A revamped version of the $8 billion Universal Service Fund (USF) could be used to expand broadband access in underserved areas. On Tuesday, the Federal Communications Commission (FCC) proposed a plan to redirect the portion of the USF that provides incentives to extend phone service to high-cost areas to instead support high-speed data networks. A new program, the Connect America Fund, would consolidate several USF programs, eliminate some of the programs' inefficiencies and increase the availability of affordable broadband service. The proposal is the latest step in a series of changes planned by the FCC to implement its National Broadband Plan.

FCC Chairman Julius Genachowski quoted House leaders from both parties who have characterized the USF as "broken" and "unsustainable." Though once necessary to connect rural residents to essential communications services, the USF has become wasteful and inefficient, even as contribution rates have increased. The USF's contribution factor has more than doubled since 2003, from 7.3 percent to 15.5 percent, according to the New York Times. In some cases, telephone service has been subsidized in areas where several providers were already competing or where federal costs totaled more than $20,000 per year.

Under the new plan, the FCC will begin consolidating programs within the USF that provide rural telephone access and close loopholes in Intercarrier Compensation rules. Savings from those cuts would be shifted to the Connect America Fund, which would support the rollout of broadband services and competition in underserved areas. "At the end of this transition," said Mr. Genachowski, "we would no longer subsidize telephone networks; instead we would support broadband."

Restructuring the USF is part of the FCC's ongoing effort to implement the National Broadband Plan introduced last year. The plan calls using the USF to expand the availability of high-speed data access and improving the fee collections process. The commission also has proposed a Mobility Fund that would increase access to 3G wireless access in rural areas.

Read the announcement at: http://hraunfoss.fcc.gov/edocs_public/attachmatch/DOC-304522A1.pdf.

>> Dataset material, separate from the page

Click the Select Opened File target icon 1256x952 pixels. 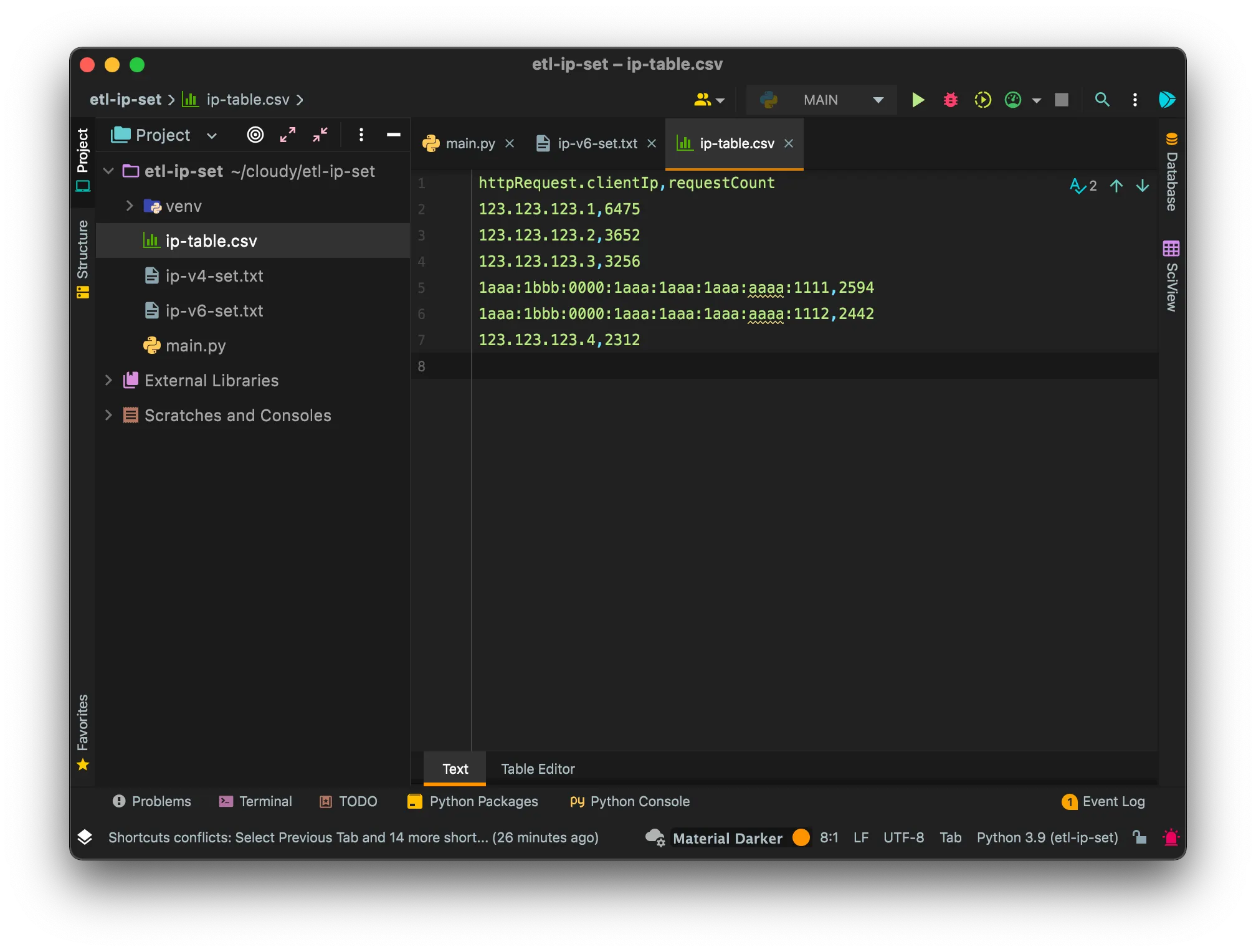click(x=255, y=135)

FCC officials also have begun seeking comments on how to reform its data collection on broadband and telephone services. A new Notice of Proposed Rulemaking (NPRM) has been issued to find out what changes are needed to ensure that the commission's methods keep pace with market changes and to streamline data collection. Under the current regulations, broadband providers are required to report the number of subscribers in each census tract they serve, while local and mobile telephone providers provide details at the state level. The National Broadband Plan calls for more detailed data on subscribership, actual availability, penetration, performance, prices, churn, and bundles, as well as a publicly-available map of service levels. This data is used by the commission to determine eligibility for programs, including those associated with the USF.